__ВЫБРАННЫЙ ОТРЫВОК__.
------------------------------------------------------------------------

Я еще по телефону рассказала доктору о ночном звонке.
М-да, нормальные пациенты, наверное, психотерапевту сны пересказывают, а я – ночные разговоры о работе. И сегодня предложила своему другу поговорить о страхе перед профессиональными проблемами. Причем к страху перед объективной ошибкой примешивается еще и опасение, что твоя работа не будет оценена по достоинству: вдруг правильно выполненное задание воспримут как неудачу? Думаю, меня поймут не только журналисты и пиарщики, но и дизайнеры, модельеры, архитекторы, режиссеры – да вообще все представители интеллектуальных и творческих профессий.
В том, что мы делаем, – нет стандартов. За это, собственно, и ценится наш труд. Но, с другой стороны, если единого стандарта не существует, то где критерии для объективной оценки?
– Помнишь, в книге «Деньги большого города» мы говорили о том, что вошли в цивилизацию, в которой изменилось качество и природа продукта. Раньше было понятно: есть пища, есть приспособления, помогающие добывать эту пищу, плюс увеселения для богатых, оружие. Сейчас все иначе. Да, ты производишь продукт. Но в гуманитарной сфере продукт не пощупать, он не имеет ни срока годности, ни веса. И поэтому мы теряем ощущение уверенности в происходящем.
Например, можно вкладывать деньги в покупку золота. Цена на него колеблется – то растет, то падает, но, в целом, золото – это всегда золото. А можно вкладывать деньги в картины. Однако, если произведения Пабло Пикассо почти гарантированно будут расти в цене, то вот стоимость произведений огромного количества художников вызывает серьезные сомнения. Что ни говори, а с килограммом золота ты будешь чувствовать себя куда увереннее, нежели с пятью натюрмортами живописца Пупкина.
Мы работаем в сфере, где не существует четких критериев качества продукта. И в этом, безусловно, кроется огромное количество страхов большого города.
– В том числе и страх оказаться невостребованным со своим непонятным продуктом?

------------------------------------------------------------------------

__ЗАДАНИЕ A__. Перечислите профессии, представители которых, согласно выбранному отрывку, поймут опасения рассказчицы.
__ЗАДАНИЕ B__. Продолжите выбранный отрывок о страхах большого города, начав сразу после последней реплики.
Записи ниже — самостоятельный материал, не связанный с отрывком.

__ПРЕДСТАВЛЕННЫЕ ДАННЫЕ__.
------------------------------------------------------------------------

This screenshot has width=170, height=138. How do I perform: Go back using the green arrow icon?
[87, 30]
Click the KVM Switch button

------------------------------------------------------------------------

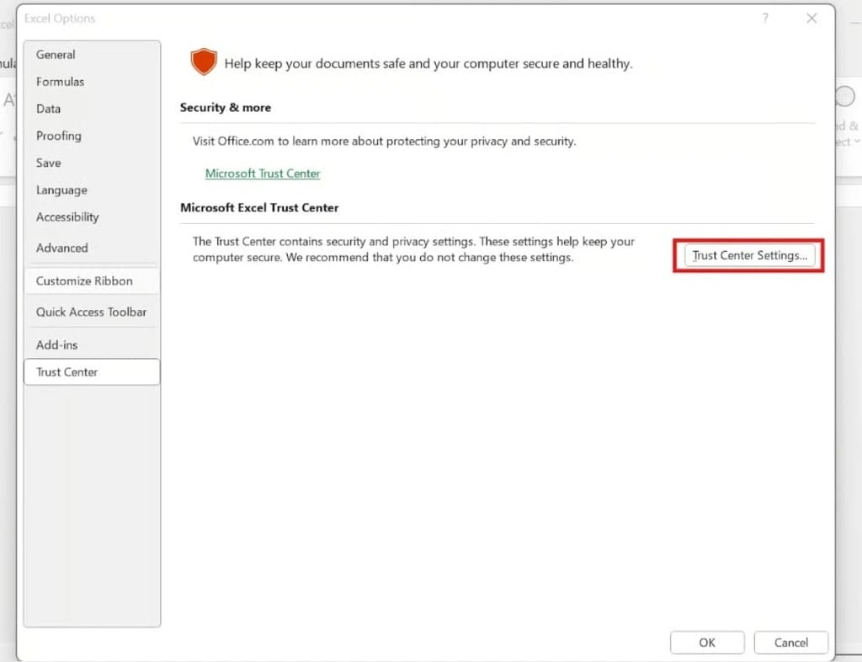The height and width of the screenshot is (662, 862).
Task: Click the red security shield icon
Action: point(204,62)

------------------------------------------------------------------------

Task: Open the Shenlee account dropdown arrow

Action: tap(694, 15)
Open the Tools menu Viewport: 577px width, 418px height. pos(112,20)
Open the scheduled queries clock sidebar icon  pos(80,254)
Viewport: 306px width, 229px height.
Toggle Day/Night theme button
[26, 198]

------------------------------------------------------------------------

__ОТВЕТ A__. Журналисты, пиарщики, дизайнеры, модельеры, архитекторы, режиссеры.

__ОТВЕТ B__.
– Разумеется. Хотя я не стал бы сгущать краски. Тут ведь, что важно? С одной стороны, ценность интеллектуальных, креативных, художественных «произведений» весьма условна и нестабильна. За весьма сомнительный логотип брэнда крупные компании готовы платить баснословные деньги – миллионы долларов, а за прекрасную книгу могут и двухсот долларов не дать. Политтехнологи зарабатывают столько, сколько лучшему редактору на телевидении и не снилось. Какая уж тут объективность? Прямо скажем, не слишком…
Впрочем, это данность, с которой ничего не поделать. Она может нам нравиться или не нравиться, но против лома нет приема: реальность необходимо принять такой, какая она есть, – это железное правило, иначе мы уходим в пространство иллюзии и просто повисаем в воздухе. Впрочем, то, что мы принимаем реальность такой, какая она есть, не лишает нас права думать и принимать решение – что с ней делать дальше? Но прежде, повторяю, ее надо принять, а не восклицать – «Боже-боже, все пропало!» В нашем случае, мы должны согласиться с фундаментальной неопределенностью ценности интеллектуального продукта.
С другой стороны, ценность человека, производящего или способного произвести такой продукт, с каждым днем только растет. Хэдхантеры – охотники за головами – это вовсе не герои фантастических телесериалов. Мы испытываем дикий дефицит профессиональных кадров в области производства интеллектуального продукта. Найти человека, который, во-первых, обладал бы развитым талантом (то есть не в зачатке, наподобие некоего атавизма, но именно развитым – разработанным, натренированным, пластичным), а во-вторых, умел бы включать голову, когда этого требует задание, безумно сложно. Отыскать иголку в стоге сена по сравнению с этим, право, плевое дело.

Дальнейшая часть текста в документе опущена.